Does anyone know if this is a symptom of some affliction, or at least how I can make it stop?

His tongue hurts guys…but it makes slaves of women.

Also, you might have a mild chancre sore on your tongue. It happens. It’ll go away, if that’s what it is.

What a difference a comma makes…

SERIOUSLY YOU GUYS HES IN TONGUEHURTY HELL

It’s Eats, Shoots and Leaves for a whole new generation.

http://www.quartertothree.com/game-talk/showthread.php?t=34325

This is why I’m going to need two seperate people…

Garlic makes it worse? You probably just need staked!

Ha, ha! Your discomfort is my pleasure.

Opps. Sorry, hope you feel better.

It’s all over, though. Is that still your diagnosis?

PS: You were wrong last time I made a thread like this, about my mouth tasting like soap. Turned out it was because of the cheap generic chapstick I’d been using!

No, my new diagnosis is that you’re retarded.

PS: You were wrong last time I made a thread like this, about my mouth tasting like soap. Turned out it was because of the cheap generic chapstick I’d been using!
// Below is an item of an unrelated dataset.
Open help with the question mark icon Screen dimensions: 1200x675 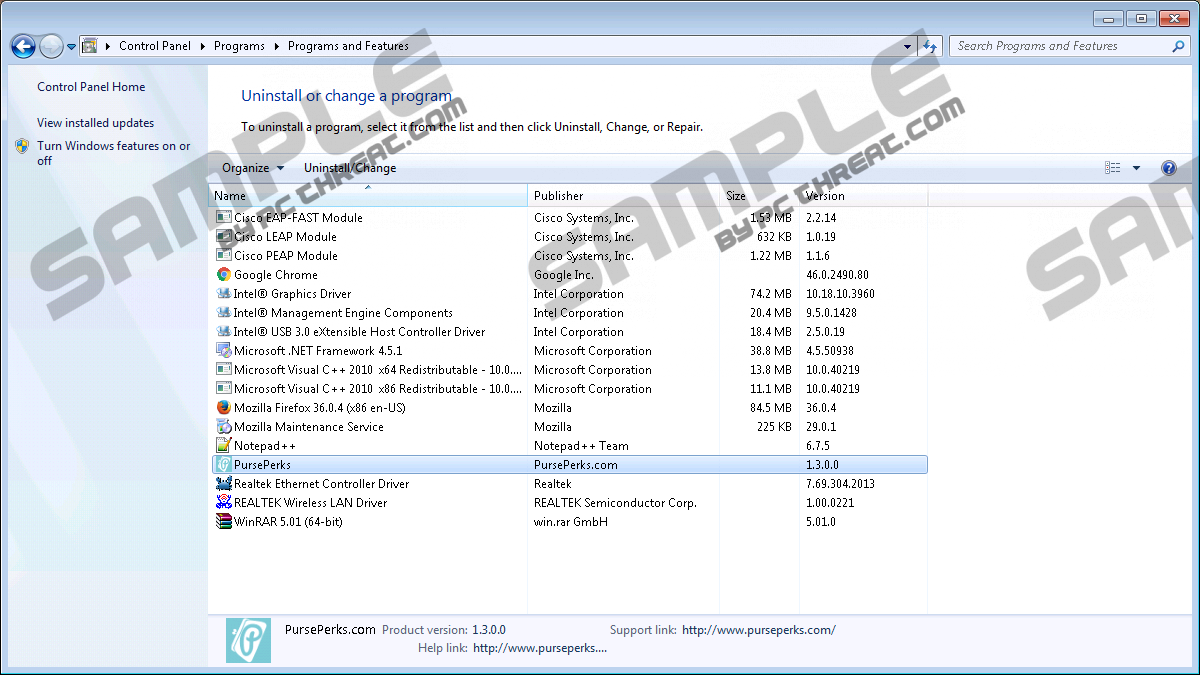click(x=1168, y=168)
Wow, both maladies caused by the same thing! (see above)

:(

Alright, then.

I never really thought it through before, but being nearly a doctor is pretty awesome in that it bestows the ability to give medical advice with careless abandon.

What advice did I give, Mike? Maybe you should think about that, first.
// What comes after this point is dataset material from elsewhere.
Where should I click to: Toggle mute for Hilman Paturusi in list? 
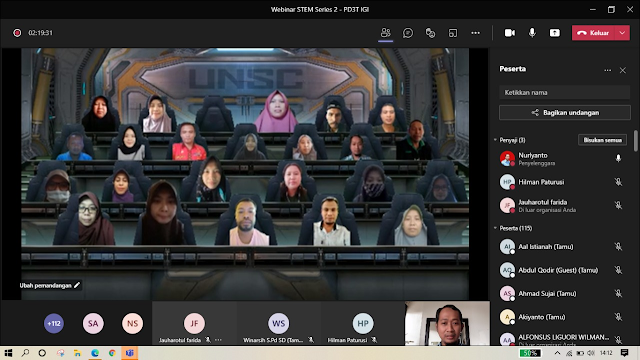tap(618, 182)
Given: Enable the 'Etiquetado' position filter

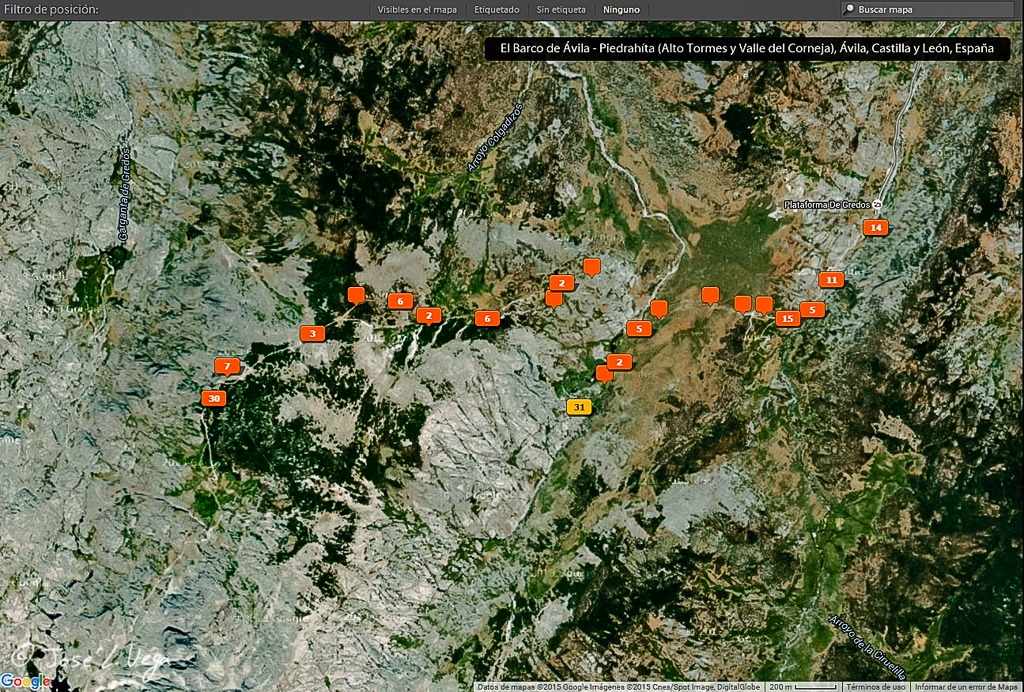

Is being almost a doctor like being almost pregnant?

I wasn’t being sarcastic, I really think it’s awesome.

But since you insist, you advised him that his tongue pain was transient and not serious, and implicitly that there was no need for him to seek professional medical care.

He didn’t say it was all over at first, Mike. I’m not sure what his problem is at this point, which is why I had nothing further to suggest.

Anyway, he’s petitioning Qt3 for advice. He’s not going into a doctor’s office where I am masquerading as an actual MD and writing bogus prescriptions. You make it sound like the advice of just anybody is preferable to someone withmedical experience because it’s not an actual MD diploma. Next time, I’ll be sure to couch my phrasing with “I think maybe it’s…” and ask more questions so you don’t get your panties in a twist over it.

Sore tongue? Try using Mouthwash instead of Drano.

Now you’re practicing P&R without a license. I said that it’s great how your lack of an actual MD frees you from the need to engage in retarded hedging, and somehow I’m getting retconned into having attacked you.

I guess my sarcasm detector’s gain is up too high, because re-reading your original post as written is hard for me to take any way else. Maybe it was the “careless abandon” comment. I don’t mean to speak carelessly, but maybe I do. Who knows.

Maybe Titus Pullo could rip it out for you.

My aunt is a doctor and is able to do the same thing, so I know what Mike means. Sometimes it’s nice to have someone who will skip the BS that doctors normally have to add to any assessment.